[Data entries]
..........

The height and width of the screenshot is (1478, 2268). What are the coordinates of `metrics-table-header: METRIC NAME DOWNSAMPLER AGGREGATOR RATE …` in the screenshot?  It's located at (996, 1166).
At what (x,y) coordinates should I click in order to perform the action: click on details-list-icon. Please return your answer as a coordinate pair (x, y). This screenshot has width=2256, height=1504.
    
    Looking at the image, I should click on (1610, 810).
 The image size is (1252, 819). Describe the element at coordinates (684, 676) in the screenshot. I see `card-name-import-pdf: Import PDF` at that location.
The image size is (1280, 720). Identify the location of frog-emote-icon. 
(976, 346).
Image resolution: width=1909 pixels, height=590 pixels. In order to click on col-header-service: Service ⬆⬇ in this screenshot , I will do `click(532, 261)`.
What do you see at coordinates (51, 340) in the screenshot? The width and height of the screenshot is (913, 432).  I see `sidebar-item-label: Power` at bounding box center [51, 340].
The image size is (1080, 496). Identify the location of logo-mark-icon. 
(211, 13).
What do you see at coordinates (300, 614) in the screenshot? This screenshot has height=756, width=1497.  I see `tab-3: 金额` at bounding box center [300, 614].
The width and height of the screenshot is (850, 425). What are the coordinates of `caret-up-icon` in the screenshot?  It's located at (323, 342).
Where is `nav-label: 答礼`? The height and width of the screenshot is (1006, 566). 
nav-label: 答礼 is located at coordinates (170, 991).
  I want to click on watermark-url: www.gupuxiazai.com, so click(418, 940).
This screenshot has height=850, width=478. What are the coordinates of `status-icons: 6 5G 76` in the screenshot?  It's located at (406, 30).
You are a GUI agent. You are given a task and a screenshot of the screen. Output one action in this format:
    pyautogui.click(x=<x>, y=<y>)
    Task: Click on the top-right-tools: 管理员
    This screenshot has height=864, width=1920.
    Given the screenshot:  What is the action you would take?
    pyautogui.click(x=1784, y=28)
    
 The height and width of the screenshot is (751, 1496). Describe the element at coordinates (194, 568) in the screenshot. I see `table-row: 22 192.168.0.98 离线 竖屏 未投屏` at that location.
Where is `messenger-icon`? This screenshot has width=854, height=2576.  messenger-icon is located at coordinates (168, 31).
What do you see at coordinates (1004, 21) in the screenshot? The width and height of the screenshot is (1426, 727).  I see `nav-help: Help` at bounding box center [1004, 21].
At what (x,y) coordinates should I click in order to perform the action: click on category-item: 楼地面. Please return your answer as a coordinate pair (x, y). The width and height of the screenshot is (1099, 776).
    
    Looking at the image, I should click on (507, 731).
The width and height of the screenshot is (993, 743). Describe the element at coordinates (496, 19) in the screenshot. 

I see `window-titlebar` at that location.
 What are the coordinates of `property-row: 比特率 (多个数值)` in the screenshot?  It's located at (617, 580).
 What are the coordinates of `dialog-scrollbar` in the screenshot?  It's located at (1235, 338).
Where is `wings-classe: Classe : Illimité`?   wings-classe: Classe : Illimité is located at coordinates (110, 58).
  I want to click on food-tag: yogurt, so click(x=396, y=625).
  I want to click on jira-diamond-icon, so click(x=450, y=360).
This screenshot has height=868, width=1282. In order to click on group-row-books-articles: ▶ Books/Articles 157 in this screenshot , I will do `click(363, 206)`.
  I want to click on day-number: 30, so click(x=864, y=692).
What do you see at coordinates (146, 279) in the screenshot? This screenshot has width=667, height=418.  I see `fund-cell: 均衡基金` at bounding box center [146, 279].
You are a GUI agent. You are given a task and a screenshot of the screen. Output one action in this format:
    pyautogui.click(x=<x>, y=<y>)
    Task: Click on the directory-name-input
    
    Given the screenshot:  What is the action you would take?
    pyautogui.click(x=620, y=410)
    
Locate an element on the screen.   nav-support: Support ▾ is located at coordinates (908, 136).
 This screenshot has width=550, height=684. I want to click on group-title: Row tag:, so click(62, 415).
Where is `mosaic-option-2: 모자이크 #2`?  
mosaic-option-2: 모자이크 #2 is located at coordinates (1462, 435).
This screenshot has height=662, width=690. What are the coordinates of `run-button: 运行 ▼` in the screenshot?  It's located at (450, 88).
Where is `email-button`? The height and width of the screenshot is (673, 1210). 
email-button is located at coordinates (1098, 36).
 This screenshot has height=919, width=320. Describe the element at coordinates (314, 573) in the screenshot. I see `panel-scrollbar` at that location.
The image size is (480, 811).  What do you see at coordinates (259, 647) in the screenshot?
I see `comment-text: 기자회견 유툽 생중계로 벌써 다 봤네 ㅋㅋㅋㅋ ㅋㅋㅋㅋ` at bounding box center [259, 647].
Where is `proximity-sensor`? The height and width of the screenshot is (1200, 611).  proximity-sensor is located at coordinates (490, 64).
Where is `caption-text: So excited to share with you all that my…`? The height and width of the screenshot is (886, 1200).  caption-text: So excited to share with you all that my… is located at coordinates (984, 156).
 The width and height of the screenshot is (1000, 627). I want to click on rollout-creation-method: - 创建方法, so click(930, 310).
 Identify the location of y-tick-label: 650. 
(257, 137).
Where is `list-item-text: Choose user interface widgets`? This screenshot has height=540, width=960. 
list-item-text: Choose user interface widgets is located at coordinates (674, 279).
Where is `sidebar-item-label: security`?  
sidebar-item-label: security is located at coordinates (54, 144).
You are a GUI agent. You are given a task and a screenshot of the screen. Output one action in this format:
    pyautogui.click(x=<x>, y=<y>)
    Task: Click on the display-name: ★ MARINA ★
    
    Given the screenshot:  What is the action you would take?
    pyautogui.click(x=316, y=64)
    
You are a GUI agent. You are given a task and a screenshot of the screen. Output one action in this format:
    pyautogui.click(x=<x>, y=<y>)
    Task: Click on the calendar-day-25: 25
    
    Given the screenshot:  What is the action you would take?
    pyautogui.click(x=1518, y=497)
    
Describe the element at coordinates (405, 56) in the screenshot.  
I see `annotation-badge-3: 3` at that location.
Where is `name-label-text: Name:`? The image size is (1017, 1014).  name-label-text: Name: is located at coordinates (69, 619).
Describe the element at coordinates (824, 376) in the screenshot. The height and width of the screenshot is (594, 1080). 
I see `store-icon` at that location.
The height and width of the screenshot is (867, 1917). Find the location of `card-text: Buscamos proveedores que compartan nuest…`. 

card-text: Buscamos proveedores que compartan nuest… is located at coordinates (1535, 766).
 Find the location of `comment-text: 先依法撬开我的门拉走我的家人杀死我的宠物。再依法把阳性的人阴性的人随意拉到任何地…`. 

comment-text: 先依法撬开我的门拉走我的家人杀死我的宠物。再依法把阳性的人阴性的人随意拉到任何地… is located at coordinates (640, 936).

..........

Copy these lines exactly, beginning at the line that contains "I want to click on jira-diamond-icon, so" and stopping after the line that contains "This screenshot has height=919, width=320.".

  I want to click on jira-diamond-icon, so click(x=450, y=360).
This screenshot has height=868, width=1282. In order to click on group-row-books-articles: ▶ Books/Articles 157 in this screenshot , I will do `click(363, 206)`.
  I want to click on day-number: 30, so click(x=864, y=692).
What do you see at coordinates (146, 279) in the screenshot? This screenshot has width=667, height=418.  I see `fund-cell: 均衡基金` at bounding box center [146, 279].
You are a GUI agent. You are given a task and a screenshot of the screen. Output one action in this format:
    pyautogui.click(x=<x>, y=<y>)
    Task: Click on the directory-name-input
    
    Given the screenshot:  What is the action you would take?
    pyautogui.click(x=620, y=410)
    
Locate an element on the screen.   nav-support: Support ▾ is located at coordinates (908, 136).
 This screenshot has width=550, height=684. I want to click on group-title: Row tag:, so click(62, 415).
Where is `mosaic-option-2: 모자이크 #2`?  
mosaic-option-2: 모자이크 #2 is located at coordinates (1462, 435).
This screenshot has height=662, width=690. What are the coordinates of `run-button: 运行 ▼` in the screenshot?  It's located at (450, 88).
Where is `email-button`? The height and width of the screenshot is (673, 1210). 
email-button is located at coordinates (1098, 36).
 This screenshot has height=919, width=320. Describe the element at coordinates (314, 573) in the screenshot. I see `panel-scrollbar` at that location.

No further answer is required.